=== Material provided ===
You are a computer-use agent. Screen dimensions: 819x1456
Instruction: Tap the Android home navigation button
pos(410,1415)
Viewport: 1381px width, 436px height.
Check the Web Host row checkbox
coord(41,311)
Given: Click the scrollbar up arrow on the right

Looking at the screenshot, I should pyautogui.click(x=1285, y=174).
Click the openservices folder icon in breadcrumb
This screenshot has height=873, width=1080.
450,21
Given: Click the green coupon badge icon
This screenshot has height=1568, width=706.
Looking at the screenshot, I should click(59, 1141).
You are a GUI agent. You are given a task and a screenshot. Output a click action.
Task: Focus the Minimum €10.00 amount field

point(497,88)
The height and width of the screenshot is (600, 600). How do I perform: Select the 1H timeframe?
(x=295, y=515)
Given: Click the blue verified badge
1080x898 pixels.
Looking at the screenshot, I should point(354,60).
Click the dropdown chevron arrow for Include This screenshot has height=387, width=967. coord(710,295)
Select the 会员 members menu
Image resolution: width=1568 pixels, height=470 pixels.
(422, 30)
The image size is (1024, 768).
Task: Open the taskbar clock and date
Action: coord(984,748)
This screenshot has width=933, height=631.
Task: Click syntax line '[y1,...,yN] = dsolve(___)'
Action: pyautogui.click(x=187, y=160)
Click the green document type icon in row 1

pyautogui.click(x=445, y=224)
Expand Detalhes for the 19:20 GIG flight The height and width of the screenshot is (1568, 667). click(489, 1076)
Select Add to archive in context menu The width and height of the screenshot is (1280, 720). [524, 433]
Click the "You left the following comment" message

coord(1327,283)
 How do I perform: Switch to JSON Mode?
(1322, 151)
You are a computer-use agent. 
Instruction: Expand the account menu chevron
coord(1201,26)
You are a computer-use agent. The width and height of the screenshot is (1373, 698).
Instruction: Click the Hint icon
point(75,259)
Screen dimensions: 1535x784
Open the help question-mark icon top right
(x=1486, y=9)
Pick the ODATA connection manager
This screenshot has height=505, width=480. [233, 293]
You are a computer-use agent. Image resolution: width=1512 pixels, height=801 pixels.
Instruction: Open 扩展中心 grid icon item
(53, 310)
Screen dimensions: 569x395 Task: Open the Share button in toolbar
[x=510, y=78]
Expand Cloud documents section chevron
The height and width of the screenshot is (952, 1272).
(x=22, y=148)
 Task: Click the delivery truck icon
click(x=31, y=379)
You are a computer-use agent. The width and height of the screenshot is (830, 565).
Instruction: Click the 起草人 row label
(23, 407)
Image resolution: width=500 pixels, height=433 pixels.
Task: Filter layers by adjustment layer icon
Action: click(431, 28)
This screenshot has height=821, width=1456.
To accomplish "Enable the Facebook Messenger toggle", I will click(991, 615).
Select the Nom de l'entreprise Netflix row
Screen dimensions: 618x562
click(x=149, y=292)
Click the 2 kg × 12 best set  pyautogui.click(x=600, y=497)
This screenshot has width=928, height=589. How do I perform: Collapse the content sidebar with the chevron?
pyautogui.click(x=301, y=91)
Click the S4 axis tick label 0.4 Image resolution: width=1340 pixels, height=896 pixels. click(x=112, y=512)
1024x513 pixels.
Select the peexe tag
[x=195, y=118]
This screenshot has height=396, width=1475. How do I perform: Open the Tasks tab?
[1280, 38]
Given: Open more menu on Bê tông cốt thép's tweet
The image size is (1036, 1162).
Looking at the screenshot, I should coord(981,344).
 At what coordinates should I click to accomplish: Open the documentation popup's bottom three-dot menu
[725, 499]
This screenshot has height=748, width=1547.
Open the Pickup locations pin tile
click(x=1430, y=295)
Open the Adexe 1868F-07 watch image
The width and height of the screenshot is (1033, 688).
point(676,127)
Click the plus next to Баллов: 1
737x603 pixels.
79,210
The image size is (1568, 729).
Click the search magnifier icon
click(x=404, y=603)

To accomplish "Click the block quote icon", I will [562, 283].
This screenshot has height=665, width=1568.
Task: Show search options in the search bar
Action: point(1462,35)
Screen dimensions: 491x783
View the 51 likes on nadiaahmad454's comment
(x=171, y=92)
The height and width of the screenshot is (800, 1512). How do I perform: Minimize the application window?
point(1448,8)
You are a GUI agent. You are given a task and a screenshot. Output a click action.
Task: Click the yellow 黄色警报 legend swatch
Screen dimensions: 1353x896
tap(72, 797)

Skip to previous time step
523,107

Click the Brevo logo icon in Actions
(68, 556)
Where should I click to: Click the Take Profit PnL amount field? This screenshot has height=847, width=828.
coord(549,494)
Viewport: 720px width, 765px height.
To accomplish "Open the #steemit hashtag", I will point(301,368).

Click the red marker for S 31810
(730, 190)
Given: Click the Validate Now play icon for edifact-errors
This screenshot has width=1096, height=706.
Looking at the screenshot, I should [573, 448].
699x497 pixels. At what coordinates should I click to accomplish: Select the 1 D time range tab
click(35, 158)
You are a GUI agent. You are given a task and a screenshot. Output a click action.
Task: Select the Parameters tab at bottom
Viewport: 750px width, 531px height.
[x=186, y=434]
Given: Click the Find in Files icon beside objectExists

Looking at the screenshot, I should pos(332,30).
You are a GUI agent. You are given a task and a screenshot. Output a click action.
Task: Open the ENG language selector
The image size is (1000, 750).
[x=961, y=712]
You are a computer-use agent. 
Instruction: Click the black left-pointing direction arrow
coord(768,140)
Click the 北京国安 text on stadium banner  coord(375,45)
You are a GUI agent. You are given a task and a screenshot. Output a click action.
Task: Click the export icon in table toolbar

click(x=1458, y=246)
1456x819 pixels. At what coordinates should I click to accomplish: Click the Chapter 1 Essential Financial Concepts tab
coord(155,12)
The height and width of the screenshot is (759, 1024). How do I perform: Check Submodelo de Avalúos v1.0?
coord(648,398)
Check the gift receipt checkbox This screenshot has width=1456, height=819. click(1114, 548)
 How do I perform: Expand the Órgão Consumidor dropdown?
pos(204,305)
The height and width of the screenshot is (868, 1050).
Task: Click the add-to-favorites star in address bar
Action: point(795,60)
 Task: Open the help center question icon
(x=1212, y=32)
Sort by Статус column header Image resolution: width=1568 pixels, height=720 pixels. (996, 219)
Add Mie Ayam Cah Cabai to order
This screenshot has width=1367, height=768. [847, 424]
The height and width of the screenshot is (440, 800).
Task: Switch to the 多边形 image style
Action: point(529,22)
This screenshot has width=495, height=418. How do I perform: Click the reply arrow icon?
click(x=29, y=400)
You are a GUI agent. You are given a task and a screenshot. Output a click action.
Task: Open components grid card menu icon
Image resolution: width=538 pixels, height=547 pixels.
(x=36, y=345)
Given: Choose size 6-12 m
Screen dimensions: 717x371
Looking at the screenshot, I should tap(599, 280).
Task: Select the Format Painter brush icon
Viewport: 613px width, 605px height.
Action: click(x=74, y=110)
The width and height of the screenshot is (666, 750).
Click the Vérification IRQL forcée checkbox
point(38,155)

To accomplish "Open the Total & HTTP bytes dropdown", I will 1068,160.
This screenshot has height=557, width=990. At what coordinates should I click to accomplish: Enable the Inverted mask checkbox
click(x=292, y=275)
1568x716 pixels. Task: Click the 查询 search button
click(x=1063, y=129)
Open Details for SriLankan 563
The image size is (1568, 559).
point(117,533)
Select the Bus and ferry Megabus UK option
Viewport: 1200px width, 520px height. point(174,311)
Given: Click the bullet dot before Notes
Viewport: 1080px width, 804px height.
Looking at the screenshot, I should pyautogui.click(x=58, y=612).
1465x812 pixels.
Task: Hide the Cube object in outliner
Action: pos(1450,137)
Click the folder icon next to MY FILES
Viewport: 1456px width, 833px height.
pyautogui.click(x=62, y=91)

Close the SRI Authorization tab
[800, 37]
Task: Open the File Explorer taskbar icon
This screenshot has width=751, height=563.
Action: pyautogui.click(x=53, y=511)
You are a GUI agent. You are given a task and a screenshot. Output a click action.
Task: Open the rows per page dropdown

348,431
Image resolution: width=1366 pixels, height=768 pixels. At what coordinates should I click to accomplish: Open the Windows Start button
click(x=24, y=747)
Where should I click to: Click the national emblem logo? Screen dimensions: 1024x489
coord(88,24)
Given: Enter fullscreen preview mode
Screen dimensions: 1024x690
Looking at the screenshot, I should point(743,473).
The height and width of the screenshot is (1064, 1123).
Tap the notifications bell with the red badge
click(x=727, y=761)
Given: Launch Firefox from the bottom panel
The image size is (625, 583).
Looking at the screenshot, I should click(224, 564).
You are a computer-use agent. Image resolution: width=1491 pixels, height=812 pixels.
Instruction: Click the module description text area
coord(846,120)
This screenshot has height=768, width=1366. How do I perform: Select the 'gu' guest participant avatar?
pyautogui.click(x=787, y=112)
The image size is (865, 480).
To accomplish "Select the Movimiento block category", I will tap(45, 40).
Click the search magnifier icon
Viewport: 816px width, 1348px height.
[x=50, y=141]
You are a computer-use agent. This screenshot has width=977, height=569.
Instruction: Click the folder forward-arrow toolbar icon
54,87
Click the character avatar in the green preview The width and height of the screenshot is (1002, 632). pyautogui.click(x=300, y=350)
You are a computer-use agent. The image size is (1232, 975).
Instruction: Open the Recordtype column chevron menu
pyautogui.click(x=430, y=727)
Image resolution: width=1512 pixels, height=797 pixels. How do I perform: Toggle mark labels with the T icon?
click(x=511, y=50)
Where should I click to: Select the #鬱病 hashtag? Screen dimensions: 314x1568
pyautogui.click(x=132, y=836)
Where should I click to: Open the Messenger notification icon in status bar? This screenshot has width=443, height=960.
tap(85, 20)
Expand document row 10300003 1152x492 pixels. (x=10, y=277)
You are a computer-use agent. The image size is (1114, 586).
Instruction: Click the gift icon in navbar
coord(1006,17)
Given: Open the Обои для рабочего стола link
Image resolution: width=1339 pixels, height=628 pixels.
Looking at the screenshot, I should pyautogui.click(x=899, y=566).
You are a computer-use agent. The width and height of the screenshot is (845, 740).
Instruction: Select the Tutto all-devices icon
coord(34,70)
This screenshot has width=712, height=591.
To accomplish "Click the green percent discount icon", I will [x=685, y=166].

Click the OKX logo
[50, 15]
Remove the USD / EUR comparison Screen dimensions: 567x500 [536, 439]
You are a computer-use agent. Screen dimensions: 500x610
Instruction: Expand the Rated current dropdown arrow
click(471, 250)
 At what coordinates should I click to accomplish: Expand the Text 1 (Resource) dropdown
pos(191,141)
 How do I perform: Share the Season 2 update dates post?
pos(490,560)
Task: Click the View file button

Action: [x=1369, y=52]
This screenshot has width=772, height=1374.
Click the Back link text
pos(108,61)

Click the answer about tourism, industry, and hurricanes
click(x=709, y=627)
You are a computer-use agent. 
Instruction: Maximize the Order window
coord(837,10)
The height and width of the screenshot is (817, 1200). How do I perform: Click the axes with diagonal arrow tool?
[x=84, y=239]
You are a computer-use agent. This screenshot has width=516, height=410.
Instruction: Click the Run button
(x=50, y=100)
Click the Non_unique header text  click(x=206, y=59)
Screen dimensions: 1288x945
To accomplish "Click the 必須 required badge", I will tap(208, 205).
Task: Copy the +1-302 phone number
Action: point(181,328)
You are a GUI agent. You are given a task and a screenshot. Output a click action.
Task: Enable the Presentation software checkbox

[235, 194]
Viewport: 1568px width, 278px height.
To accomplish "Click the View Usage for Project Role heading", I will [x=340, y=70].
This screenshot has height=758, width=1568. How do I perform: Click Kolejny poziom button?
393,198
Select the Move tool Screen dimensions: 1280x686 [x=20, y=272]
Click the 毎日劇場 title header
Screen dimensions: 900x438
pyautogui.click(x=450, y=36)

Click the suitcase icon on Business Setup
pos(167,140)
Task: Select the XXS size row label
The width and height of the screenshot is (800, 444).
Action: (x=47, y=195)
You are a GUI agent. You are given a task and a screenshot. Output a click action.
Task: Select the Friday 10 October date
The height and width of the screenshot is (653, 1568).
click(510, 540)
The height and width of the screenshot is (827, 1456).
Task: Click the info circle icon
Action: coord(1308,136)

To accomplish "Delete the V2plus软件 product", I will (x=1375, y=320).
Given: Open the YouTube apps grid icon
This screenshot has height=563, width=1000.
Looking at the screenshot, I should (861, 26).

=== Work request ===
Among the entries above, find the line with "This screenshot has height=1568, width=706." and the line with "Select Add to"; give again exactly these two lines and all lines between them.

=== Result for this task ===
This screenshot has height=1568, width=706.
Looking at the screenshot, I should click(59, 1141).
You are a GUI agent. You are given a task and a screenshot. Output a click action.
Task: Focus the Minimum €10.00 amount field

point(497,88)
The height and width of the screenshot is (600, 600). How do I perform: Select the 1H timeframe?
(x=295, y=515)
Given: Click the blue verified badge
1080x898 pixels.
Looking at the screenshot, I should point(354,60).
Click the dropdown chevron arrow for Include This screenshot has height=387, width=967. coord(710,295)
Select the 会员 members menu
Image resolution: width=1568 pixels, height=470 pixels.
(422, 30)
The image size is (1024, 768).
Task: Open the taskbar clock and date
Action: coord(984,748)
This screenshot has width=933, height=631.
Task: Click syntax line '[y1,...,yN] = dsolve(___)'
Action: pyautogui.click(x=187, y=160)
Click the green document type icon in row 1

pyautogui.click(x=445, y=224)
Expand Detalhes for the 19:20 GIG flight The height and width of the screenshot is (1568, 667). click(489, 1076)
Select Add to archive in context menu The width and height of the screenshot is (1280, 720). [524, 433]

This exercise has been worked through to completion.